Begin Passage

Listín Diario (Lit. Small Daily List) is one of the leading newspapers in the Dominican Republic, and the oldest still being published.

Overview
Listín Diario, was founded on 1 August 1889 by Arturo Pellerano Alfau and Julian Atiles, two successful merchants who endeavored to inform the general public of the arrival and departure of merchant ships into Dominican ports. Soon after, the one page Listín Diario Marítimo became a broadsheet newspaper, printed out of the Pellerano & Atiles offices in the Colonial Zone of Santo Domingo. The Venezuelan writer and poet Andrés Mata was its editor for a time.

Pellerano Alfau served as editor and publisher of the newspaper until his death in the early 1930s. During his tenure, Listín Diario championed some of the era's more significant regional issues, such as: Cuban Independence, from 1894-98, during which time it regularly published letters from Dominican General Máximo Gómez, who fought on the Cuban side; during the American intervention of 1916-24, Listín maintained a serene opposition to the intervention, regularly publishing articles and editorial columns written by the Dominican patriots. Listín's biggest battle of the first half of the twentieth century was against General Rafael Leónidas Trujillo, whom it opposed during the first ten years of his mandate, and as a consequence, was financially strangled by the dictator, having to shut down operations for all of 21 years. 

Even before Trujillo was assassinated in May 1961, Pellerano's descendants started to plan the paper's revival. On 1 August 1963 -- the 74th anniversary of the paper's founding -- led by Carlos Alberto Ricart Vidal (married to Nelly Pellerano López-Penha, daughter of Arturo Pellerano Alfau), together with Moisés Pellerano Lopez-Penha, Rogelio Pellerano Romano, Máximo Pellerano Romano and other close relatives, Listín Diario was edited again.  Ricart Vidal was publisher from 1963-84, when he retired and gave way to Rogelio Pellerano, who served on that post until his death in 1993.

The family tapped Rafael Herrera Cabral, then editor of El Caribe, another leading daily newspaper at the time, as the editor of Listín Diario. Herrera served from 1963 until his death in 1994, and is considered one of the most important editorialists of the Dominican Republic. Listín Diario´s current editor-in-chief is Miguel Franjul.

On August 1, 1963 Listín Diario reappeared after more than 20 years without being published.

End Passage
Begin Given data

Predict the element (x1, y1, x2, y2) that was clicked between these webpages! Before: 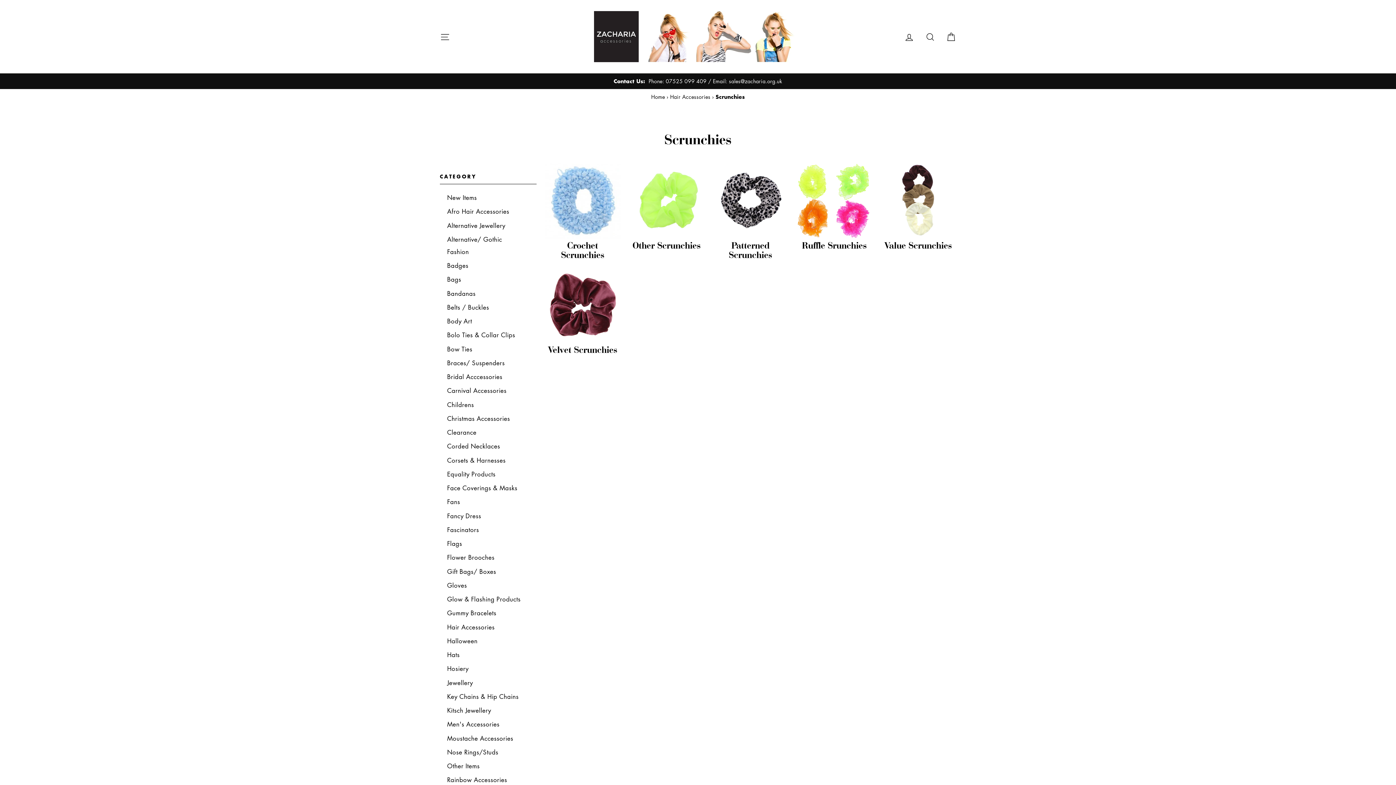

End Given data

= Challenges =
- a) Copy out the Listín Diario article, everything from "The family tapped" down to "without being published.", renaming "El Caribe" as "Hoy".
- b) According to the Listín Diario article, why did the newspaper have to shut down operations for 21 years?
Work only from the Listín Diario article; the material plays no part.

= Answers in order =
- a)
The family tapped Rafael Herrera Cabral, then editor of Hoy, another leading daily newspaper at the time, as the editor of Listín Diario. Herrera served from 1963 until his death in 1994, and is considered one of the most important editorialists of the Dominican Republic. Listín Diario´s current editor-in-chief is Miguel Franjul.

On August 1, 1963 Listín Diario reappeared after more than 20 years without being published.

- b) It opposed General Rafael Leónidas Trujillo during the first ten years of his mandate. As a consequence, the dictator financially strangled the paper, forcing it to shut down for 21 years.